What is the value of the summation $$\sum_{x = 1}^7 \frac{4^x}{x!}$$

I know that it has something to do with $e^x$, but that only happens when $x$ is from - to infinite. Thanks for the help.

  • 0
    There are seven terms and no free variables. Just write out the terms and do the arithmetic. You end up with some definite rational number.2011-10-10
  • 0
    Beware, this may look like like $e^x$ at first sight but it's not ($e^x$ is defined as an infinite sum, meaning it involves limits). Here it's just a sum of seven numbers ($4^1/1!, 4^2/2!, \ldots, 4^7/7!$), nothing fancy.2011-10-10
  • 0
    I am looking for a more general way of doing this if it exists so I can do it for larger values.2011-10-10
  • 0
    Use a computer with an infinite-precision arithmetic package and a for loop, then?2011-10-10
  • 0
    I doubt there is a simpler formula. One way to efficiently compute would be to write as $1 + 4 (1 + \frac{4}{2}(1+\frac{4}{3} (1 + \ldots (1 + \frac{4}{7})\ldots)$. But the more terms you put in the sum, the closer it gets to $e^4$. So at some point $e^4$ will give an accurate approximation.2011-10-10
  • 5
    There isn't a simpler formula than what you already have for a finite upper limit. The "closed form" involves what is called an "incomplete gamma function"; see [this](http://math.stackexchange.com/questions/50746) for instance.2011-10-10
  • 0
    That $x$ in the summation makes my hands itch.2011-10-10

1 Answers 1

5

$\frac{16004}{315}.$ And what?

Edit The OP wrote in a comment:

I am looking for a more general way of doing this if it exists so I can do it for larger values.

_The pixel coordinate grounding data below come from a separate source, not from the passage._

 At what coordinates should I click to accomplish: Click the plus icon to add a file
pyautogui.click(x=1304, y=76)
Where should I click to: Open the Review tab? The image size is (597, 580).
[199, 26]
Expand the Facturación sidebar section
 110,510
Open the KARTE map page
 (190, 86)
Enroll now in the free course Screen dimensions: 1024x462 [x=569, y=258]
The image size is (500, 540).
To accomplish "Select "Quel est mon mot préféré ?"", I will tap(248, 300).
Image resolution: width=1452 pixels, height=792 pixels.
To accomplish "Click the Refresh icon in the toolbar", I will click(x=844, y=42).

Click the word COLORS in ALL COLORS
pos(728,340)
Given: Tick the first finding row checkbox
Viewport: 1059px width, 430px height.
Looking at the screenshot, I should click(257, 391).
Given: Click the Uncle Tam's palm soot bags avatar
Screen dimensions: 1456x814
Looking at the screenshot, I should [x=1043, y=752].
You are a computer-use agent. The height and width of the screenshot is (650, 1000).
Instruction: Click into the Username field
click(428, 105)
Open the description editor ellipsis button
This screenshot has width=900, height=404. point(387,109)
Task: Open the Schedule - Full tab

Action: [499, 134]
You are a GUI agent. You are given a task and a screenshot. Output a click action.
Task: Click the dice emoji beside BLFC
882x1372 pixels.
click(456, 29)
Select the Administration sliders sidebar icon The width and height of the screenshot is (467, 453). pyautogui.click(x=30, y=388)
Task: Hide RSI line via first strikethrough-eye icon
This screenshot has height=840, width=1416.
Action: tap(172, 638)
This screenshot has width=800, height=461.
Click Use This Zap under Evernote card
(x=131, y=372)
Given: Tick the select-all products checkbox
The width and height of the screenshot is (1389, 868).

In this context (which is not the same as the context of the question), one might mention that, for every $n\geqslant3$, $$ \mathrm e^4-1-r_{n+1}u_n\leqslant\sum_{x=1}^n\frac{4^x}{x!}\leqslant\mathrm e^4-1-r_{n+1}v_n, $$ with $$ r_n=\frac{4^{n}}{n!},\quad u_n=\frac{n+2}{n-2},\quad v_n=1, $$ and that $u_n\to1$, $v_n\to1$ and $r_n\to0$ when $n\to\infty$.